Each entry below is to be copied out exactly and in full.

* Material for this exercise:
== Segment start ==

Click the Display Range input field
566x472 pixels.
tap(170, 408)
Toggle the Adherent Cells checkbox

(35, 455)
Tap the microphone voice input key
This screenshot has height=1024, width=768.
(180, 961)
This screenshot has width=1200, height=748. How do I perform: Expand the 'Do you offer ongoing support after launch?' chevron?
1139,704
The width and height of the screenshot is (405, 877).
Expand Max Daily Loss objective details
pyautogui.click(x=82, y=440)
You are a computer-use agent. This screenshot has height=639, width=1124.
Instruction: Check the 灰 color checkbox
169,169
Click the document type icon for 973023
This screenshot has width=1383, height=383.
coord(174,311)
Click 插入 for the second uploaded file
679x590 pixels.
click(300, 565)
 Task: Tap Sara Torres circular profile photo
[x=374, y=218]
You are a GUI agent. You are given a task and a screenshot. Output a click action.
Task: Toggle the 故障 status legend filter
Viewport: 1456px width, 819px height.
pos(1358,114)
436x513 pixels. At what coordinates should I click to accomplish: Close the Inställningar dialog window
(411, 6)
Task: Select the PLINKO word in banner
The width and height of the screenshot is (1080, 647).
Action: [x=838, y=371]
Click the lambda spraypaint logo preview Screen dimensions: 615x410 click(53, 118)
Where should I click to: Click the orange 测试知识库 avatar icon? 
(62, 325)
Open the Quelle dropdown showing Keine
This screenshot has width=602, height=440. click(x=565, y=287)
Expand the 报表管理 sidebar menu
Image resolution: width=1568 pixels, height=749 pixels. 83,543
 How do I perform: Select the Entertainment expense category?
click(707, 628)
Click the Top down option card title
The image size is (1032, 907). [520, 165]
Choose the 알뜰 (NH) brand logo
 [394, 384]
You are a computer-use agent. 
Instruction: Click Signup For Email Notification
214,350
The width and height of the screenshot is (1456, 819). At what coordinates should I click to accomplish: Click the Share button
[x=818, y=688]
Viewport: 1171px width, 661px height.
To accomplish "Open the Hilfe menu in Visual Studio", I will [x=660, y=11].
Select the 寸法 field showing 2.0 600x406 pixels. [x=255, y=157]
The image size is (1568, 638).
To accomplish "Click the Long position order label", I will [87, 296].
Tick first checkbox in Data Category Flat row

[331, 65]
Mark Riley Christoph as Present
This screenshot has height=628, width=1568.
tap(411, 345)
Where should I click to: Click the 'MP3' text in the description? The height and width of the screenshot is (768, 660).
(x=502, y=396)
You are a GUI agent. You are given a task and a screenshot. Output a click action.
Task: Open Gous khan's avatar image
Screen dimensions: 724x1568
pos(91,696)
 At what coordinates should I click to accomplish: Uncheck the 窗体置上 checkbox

== Segment end ==

* Task answer:
Click the Display Range input field
566x472 pixels.
tap(170, 408)
Toggle the Adherent Cells checkbox

(35, 455)
Tap the microphone voice input key
This screenshot has height=1024, width=768.
(180, 961)
This screenshot has width=1200, height=748. How do I perform: Expand the 'Do you offer ongoing support after launch?' chevron?
1139,704
The width and height of the screenshot is (405, 877).
Expand Max Daily Loss objective details
pyautogui.click(x=82, y=440)
You are a computer-use agent. This screenshot has height=639, width=1124.
Instruction: Check the 灰 color checkbox
169,169
Click the document type icon for 973023
This screenshot has width=1383, height=383.
coord(174,311)
Click 插入 for the second uploaded file
679x590 pixels.
click(300, 565)
 Task: Tap Sara Torres circular profile photo
[x=374, y=218]
You are a GUI agent. You are given a task and a screenshot. Output a click action.
Task: Toggle the 故障 status legend filter
Viewport: 1456px width, 819px height.
pos(1358,114)
436x513 pixels. At what coordinates should I click to accomplish: Close the Inställningar dialog window
(411, 6)
Task: Select the PLINKO word in banner
The width and height of the screenshot is (1080, 647).
Action: [x=838, y=371]
Click the lambda spraypaint logo preview Screen dimensions: 615x410 click(53, 118)
Where should I click to: Click the orange 测试知识库 avatar icon? 
(62, 325)
Open the Quelle dropdown showing Keine
This screenshot has width=602, height=440. click(x=565, y=287)
Expand the 报表管理 sidebar menu
Image resolution: width=1568 pixels, height=749 pixels. 83,543
 How do I perform: Select the Entertainment expense category?
click(707, 628)
Click the Top down option card title
The image size is (1032, 907). [520, 165]
Choose the 알뜰 (NH) brand logo
 [394, 384]
You are a computer-use agent. 
Instruction: Click Signup For Email Notification
214,350
The width and height of the screenshot is (1456, 819). At what coordinates should I click to accomplish: Click the Share button
[x=818, y=688]
Viewport: 1171px width, 661px height.
To accomplish "Open the Hilfe menu in Visual Studio", I will [x=660, y=11].
Select the 寸法 field showing 2.0 600x406 pixels. [x=255, y=157]
The image size is (1568, 638).
To accomplish "Click the Long position order label", I will [87, 296].
Tick first checkbox in Data Category Flat row

[331, 65]
Mark Riley Christoph as Present
This screenshot has height=628, width=1568.
tap(411, 345)
Where should I click to: Click the 'MP3' text in the description? The height and width of the screenshot is (768, 660).
(x=502, y=396)
You are a GUI agent. You are given a task and a screenshot. Output a click action.
Task: Open Gous khan's avatar image
Screen dimensions: 724x1568
pos(91,696)
 At what coordinates should I click to accomplish: Uncheck the 窗体置上 checkbox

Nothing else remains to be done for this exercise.